Yet another one for my Forum friends. For mainline track, how many ties would one expect to have on a 39' section of track? I'm building a tie car to go along with my rail hauling car and and want to have them close to being balanced.
As usual, thank you for any assistance that can be provided.
I think it was Ed that posted this way back, you can do the math.
Brent
"All of the world's problems are the result of the difference between how we think and how the world works."
BATMANI think it was Ed that posted this way back, you can do the math.
A Gold Star for you, Brent! You passed the memory exam with flying colors
NYC_Data_1948 by Edmund, on Flickr
My feeble mind says there are 24 ties per 39' length of rail.
NYC_Data_1942_0001 by Edmund, on Flickr
[edit] Oops, I didn't anticipate you adding the graphic so I did while you were editing...
Cheers, Ed
Here are 1 million ties if you need a few.
BATMAN Here are 1 million ties if you need a few.
No thank you. I think I have enough for what I need to do. I do need to paint/stain them however.
FRRYkid;
Don't forget, in most instances, the joints in stick rail were staggered. If you stood at the joint in one rail, the joint in the other would be about 19 feet away. That is why you get that clickety-clack sound from North American trains, where as European and other foreign railroads have the joints opposite each other, much like model railroad sectional or snap track. If you ever watch a foreign movie, set somewhere overseas, listen for the clack-clack of the parallel rail joints.

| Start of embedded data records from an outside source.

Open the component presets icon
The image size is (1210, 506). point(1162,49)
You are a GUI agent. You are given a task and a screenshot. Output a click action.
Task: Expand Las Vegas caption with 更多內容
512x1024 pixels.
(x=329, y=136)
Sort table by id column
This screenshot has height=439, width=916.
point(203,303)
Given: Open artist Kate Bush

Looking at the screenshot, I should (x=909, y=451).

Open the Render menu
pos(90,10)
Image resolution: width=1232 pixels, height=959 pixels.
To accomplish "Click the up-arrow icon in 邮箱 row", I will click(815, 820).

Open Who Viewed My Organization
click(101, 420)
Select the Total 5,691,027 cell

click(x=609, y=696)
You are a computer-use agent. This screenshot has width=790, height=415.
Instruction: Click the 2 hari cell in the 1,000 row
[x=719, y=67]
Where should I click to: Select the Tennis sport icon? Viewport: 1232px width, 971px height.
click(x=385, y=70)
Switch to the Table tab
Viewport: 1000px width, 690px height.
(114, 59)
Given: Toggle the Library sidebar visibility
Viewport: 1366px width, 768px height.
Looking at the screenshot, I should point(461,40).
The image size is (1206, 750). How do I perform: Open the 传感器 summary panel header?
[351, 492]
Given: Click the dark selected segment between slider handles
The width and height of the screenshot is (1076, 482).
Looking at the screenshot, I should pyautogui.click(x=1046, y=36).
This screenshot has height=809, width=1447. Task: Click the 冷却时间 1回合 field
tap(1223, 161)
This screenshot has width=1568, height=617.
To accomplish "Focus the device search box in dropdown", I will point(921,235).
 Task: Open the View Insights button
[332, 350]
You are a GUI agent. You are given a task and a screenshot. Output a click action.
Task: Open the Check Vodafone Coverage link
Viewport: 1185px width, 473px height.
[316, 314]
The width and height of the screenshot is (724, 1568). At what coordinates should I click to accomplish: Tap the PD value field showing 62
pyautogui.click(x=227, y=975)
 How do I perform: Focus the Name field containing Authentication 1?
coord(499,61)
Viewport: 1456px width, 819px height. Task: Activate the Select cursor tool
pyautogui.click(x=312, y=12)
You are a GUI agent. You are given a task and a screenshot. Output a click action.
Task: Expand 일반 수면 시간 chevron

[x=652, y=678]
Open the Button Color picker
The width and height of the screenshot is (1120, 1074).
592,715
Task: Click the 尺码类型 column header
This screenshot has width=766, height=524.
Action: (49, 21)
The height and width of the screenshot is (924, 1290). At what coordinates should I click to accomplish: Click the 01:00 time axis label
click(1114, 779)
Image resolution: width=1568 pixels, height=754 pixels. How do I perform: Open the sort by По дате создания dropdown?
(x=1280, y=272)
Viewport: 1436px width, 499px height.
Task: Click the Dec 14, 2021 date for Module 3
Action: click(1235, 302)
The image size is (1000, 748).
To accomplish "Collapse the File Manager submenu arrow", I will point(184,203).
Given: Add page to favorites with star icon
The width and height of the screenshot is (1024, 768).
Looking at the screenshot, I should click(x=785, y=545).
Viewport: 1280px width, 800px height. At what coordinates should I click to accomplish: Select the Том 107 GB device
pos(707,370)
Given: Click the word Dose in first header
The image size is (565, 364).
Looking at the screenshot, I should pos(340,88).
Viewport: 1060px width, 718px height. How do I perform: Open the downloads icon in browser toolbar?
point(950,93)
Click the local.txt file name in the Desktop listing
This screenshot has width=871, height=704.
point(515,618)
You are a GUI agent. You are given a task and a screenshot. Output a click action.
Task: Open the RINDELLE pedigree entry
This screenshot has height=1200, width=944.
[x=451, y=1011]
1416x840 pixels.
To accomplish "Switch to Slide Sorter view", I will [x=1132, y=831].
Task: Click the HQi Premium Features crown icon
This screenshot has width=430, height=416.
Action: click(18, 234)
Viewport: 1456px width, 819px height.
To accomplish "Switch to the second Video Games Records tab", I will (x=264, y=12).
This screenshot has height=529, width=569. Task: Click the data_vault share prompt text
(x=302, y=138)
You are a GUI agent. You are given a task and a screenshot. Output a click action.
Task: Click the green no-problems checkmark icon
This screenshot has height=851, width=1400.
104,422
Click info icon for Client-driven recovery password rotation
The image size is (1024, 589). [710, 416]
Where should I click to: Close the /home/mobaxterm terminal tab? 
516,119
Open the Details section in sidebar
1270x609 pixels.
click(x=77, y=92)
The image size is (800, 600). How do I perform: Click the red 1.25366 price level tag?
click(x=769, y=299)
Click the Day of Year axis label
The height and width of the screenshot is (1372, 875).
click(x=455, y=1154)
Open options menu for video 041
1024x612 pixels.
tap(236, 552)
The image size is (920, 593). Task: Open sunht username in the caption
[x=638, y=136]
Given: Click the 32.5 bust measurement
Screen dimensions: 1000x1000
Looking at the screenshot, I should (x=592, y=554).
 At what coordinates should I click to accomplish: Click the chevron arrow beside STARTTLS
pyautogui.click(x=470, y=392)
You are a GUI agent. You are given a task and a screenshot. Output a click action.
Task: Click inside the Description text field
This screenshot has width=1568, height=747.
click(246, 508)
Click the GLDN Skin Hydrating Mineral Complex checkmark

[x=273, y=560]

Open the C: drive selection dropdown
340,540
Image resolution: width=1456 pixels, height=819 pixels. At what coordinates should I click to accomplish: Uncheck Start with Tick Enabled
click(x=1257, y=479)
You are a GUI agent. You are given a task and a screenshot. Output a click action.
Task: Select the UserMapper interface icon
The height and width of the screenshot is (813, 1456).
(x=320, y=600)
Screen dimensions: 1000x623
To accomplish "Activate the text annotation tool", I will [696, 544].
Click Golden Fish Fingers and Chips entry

The reason I was given for our offset rail joints was, the size and weight of our trains would hammer the joints so badly, every 39 feet would be like a roller coaster ride. The hopping up and down at speeds you would find in a crowded parking lot would certainly disuade any passengers and, ruin most freight.
European and other foreign railroads used much lighter rail than we do, as most of their equipment was four wheeled with a wheelbase of 8 to 15 feet and grossing maybe 30 tons maximum. Our cars often weigh more empty than a lot of foreign (overseas) equipment does loaded. The 200 ton diesel units and 125 ton capable cars, at the speeds we operate, would destroy their railroads on the first pass. There are some exceptions, like some of the iron ore operations of Australia where the standards of North America are used.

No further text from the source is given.